Economics is not a game. It is even less of a game of bidding up the size of tax cut promises, as currently being played by the contestants to run the country. Three years of incompetent and incontinent economic management has left the UK on the brink of recession, where only the wasted spending on Test & Trace, followed by our rush to see the doctor after lockdown have kept this measure of the economy from shrinking last month.

Neither helps in the least if we are to get back even to the pedestrian growth of pre-pandemic days, let alone to finance all the urgent pleas for “more resources” to which we are treated every day on the BBC’s Today programme. With a leadership election to win, it is understandable that no candidate dare point out how the British standard of living has fallen behind much of continental Europe, or suggest that we need to slim our bloated public sector.

Business, which underpins the nation’s prosperity, is almost a banned word in this election. There’s been scarcely a mention of how to deal with inflation, a disease which needs painful medicine to cure. Nobody seems prepared to admit that “levelling up” has produced the opposite effect to that intended. Those people at the very top have prospered mightily, while the poorest quarter of the population has struggled.

If you keep making policy mistakes, the costs accumulate. The £13bn programme of installing so-called smart meters is an embarrassment, but few mistakes can compare with Test & Trace, which has wasted £37 billion for no measurable benefit. The final cost of the emergency business loan schemes set up through the banks (but in a way which left the credit risk with the taxpayer) is yet to become apparent, but will be measured in tens of billions of written-off debts. Procurement payments during the pandemic for kit that failed to work, or at prices which guaranteed suppliers’ magnificent margins, are detailed every fortnight in Private Eye. Again, fortunes for the few, and billions of pounds wasted.

Away from the cost of Covid, the Johnson administration will be remembered for its inability to carry through almost any policy. It has often seemed that once the announcement had been made, and favourable headlines secured, the business of execution was just too tedious to bother the great mind at the top. The outstanding success of the era, development and distribution of an effective Covid vaccine, owed almost nothing to the government.

• • • •

§ ACTIVITY LIST
1) In the commentary on UK economic management, how much does it say Test & Trace has wasted?
2) Render this sentence from the commentary on UK economic management in Spanish: "If you keep making policy mistakes, the costs accumulate."

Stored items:
• • • •

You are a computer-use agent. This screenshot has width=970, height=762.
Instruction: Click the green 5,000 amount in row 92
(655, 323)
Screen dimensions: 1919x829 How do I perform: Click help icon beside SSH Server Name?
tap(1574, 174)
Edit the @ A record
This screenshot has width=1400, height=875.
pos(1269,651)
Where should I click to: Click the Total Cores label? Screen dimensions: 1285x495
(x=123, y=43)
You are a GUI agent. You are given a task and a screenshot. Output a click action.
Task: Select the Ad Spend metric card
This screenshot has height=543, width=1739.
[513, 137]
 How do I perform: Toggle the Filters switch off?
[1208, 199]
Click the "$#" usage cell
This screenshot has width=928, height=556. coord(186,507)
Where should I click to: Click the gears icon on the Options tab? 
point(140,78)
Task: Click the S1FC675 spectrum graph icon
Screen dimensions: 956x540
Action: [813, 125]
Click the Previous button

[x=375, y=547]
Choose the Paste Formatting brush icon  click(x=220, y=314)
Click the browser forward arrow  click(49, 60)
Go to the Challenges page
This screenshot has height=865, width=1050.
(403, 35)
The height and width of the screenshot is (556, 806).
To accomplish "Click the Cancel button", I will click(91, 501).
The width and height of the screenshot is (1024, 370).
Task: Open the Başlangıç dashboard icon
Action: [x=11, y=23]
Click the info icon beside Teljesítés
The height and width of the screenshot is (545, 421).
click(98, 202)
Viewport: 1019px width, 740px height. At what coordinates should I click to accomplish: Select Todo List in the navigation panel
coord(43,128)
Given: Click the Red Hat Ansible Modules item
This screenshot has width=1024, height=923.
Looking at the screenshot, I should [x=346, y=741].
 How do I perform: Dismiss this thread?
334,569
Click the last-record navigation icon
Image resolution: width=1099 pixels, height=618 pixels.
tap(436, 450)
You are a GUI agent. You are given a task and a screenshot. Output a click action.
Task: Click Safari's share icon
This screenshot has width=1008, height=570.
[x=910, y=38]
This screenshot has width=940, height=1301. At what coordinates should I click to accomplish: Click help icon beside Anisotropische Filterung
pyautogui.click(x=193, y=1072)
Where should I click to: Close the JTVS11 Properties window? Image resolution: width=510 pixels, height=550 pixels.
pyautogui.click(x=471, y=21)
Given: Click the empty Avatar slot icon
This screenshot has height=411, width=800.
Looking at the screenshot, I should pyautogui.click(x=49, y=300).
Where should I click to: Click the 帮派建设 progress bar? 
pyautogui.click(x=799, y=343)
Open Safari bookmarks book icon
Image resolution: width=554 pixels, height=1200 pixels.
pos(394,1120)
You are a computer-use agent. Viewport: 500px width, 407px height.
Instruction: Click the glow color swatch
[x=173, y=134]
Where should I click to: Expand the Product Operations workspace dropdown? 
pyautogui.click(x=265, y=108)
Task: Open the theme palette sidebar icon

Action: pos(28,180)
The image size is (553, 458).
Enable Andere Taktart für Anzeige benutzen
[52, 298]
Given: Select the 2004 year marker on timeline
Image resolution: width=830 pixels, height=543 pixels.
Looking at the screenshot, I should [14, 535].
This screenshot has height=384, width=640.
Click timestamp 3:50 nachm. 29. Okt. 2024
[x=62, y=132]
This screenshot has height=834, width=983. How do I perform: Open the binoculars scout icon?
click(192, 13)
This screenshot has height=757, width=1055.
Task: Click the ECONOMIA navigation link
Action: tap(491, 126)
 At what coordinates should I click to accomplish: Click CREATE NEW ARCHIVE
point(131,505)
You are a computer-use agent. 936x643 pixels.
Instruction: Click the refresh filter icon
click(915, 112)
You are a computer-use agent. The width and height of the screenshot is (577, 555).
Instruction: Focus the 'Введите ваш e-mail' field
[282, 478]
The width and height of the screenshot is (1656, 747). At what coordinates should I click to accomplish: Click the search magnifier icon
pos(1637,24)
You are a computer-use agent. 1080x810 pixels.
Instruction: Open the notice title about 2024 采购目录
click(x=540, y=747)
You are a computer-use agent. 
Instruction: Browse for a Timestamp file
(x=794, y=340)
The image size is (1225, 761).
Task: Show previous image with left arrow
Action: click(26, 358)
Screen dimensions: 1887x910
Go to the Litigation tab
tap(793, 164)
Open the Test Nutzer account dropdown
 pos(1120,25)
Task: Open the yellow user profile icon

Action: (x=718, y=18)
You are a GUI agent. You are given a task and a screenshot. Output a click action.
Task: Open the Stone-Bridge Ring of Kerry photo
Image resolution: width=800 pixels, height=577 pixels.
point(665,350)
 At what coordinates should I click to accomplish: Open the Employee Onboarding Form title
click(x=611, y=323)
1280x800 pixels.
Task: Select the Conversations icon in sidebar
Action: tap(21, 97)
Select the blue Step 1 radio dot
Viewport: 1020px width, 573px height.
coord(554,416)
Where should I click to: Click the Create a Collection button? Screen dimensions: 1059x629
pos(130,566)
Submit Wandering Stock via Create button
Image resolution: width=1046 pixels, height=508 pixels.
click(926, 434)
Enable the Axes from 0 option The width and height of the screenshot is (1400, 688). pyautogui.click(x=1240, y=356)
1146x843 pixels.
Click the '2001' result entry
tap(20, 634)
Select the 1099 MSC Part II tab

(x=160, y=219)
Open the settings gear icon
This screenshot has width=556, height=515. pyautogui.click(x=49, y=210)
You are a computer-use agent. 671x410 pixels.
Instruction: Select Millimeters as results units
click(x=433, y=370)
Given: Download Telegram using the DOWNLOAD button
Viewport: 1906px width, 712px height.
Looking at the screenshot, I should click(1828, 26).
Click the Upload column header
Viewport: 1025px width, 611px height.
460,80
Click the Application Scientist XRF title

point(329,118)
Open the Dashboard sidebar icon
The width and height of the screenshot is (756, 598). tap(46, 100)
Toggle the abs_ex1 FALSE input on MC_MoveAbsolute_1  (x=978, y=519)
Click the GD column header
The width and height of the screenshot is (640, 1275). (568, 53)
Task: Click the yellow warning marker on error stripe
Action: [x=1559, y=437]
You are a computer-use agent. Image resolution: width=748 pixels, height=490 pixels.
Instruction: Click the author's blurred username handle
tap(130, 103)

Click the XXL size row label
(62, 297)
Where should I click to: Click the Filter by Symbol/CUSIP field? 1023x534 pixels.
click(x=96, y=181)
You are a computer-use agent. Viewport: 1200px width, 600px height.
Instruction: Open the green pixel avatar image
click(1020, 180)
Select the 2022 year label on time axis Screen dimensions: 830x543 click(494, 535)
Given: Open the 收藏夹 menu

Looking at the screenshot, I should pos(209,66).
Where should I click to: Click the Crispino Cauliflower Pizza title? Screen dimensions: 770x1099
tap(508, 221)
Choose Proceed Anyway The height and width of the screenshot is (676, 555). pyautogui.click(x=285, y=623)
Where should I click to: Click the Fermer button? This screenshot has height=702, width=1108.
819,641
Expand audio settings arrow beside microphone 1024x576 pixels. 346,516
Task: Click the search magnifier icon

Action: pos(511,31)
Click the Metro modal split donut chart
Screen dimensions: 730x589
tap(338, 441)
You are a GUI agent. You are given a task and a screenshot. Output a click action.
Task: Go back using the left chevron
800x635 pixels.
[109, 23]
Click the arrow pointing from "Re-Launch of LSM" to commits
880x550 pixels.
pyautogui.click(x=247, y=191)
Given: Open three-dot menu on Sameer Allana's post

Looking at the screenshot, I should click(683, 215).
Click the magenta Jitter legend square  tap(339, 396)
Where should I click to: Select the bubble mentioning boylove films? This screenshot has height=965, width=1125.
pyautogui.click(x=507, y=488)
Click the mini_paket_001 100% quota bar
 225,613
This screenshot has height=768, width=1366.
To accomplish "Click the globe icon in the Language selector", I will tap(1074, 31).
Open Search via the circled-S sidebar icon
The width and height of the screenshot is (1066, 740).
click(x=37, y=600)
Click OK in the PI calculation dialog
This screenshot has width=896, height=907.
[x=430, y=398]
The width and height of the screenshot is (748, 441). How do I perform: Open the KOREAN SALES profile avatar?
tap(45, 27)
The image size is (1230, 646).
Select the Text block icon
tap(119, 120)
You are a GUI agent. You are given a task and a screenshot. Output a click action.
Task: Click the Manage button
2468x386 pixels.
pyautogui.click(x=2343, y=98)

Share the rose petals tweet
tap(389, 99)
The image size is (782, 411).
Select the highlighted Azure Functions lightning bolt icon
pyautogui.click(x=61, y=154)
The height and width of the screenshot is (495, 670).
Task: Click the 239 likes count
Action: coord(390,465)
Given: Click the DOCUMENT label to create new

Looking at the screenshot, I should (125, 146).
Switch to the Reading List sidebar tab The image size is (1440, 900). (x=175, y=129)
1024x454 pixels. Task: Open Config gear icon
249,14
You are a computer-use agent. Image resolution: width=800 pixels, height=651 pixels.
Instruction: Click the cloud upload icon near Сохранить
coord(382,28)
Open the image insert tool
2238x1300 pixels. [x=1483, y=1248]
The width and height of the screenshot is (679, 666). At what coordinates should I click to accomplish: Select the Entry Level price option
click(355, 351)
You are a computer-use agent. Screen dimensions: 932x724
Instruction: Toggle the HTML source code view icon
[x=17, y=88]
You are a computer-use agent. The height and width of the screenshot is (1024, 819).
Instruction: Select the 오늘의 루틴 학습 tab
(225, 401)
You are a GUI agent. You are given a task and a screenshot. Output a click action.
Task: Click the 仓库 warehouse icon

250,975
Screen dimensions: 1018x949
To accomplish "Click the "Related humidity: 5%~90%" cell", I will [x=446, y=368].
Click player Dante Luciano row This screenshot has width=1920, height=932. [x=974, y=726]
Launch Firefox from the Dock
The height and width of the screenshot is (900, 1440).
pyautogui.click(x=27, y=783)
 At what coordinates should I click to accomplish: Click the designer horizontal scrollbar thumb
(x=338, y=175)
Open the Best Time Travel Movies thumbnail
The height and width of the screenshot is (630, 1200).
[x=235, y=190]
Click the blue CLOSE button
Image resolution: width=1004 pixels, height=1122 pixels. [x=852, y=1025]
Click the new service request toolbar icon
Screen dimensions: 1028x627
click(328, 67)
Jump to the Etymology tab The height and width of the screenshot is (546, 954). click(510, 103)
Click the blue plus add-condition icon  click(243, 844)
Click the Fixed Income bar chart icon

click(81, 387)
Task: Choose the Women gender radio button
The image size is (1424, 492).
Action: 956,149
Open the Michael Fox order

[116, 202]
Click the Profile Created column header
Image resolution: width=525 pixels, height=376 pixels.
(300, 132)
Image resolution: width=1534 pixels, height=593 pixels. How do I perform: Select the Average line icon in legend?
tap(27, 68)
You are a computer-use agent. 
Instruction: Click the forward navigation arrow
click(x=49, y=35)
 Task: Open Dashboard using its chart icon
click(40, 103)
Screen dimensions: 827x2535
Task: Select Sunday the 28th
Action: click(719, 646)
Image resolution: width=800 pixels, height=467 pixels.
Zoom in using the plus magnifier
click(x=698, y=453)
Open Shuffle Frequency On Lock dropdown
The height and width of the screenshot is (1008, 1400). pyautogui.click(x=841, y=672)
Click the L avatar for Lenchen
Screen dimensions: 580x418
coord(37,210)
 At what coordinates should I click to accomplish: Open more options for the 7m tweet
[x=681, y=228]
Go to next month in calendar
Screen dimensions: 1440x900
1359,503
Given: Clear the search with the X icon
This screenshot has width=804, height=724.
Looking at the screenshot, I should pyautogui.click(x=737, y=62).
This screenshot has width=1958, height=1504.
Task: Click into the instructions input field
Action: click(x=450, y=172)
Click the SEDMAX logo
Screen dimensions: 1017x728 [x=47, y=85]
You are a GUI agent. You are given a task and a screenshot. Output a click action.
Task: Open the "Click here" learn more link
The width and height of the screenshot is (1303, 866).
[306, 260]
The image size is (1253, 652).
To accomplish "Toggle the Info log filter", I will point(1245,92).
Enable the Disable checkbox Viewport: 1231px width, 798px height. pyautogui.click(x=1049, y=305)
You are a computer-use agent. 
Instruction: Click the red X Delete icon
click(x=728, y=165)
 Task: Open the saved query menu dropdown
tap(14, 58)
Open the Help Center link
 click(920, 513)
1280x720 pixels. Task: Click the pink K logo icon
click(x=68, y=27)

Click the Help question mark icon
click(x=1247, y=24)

• • • •

§ SOLUTIONS BELOW
1) £37 billion, for no measurable benefit.

2) Si sigues cometiendo errores de política, los costos se acumulan.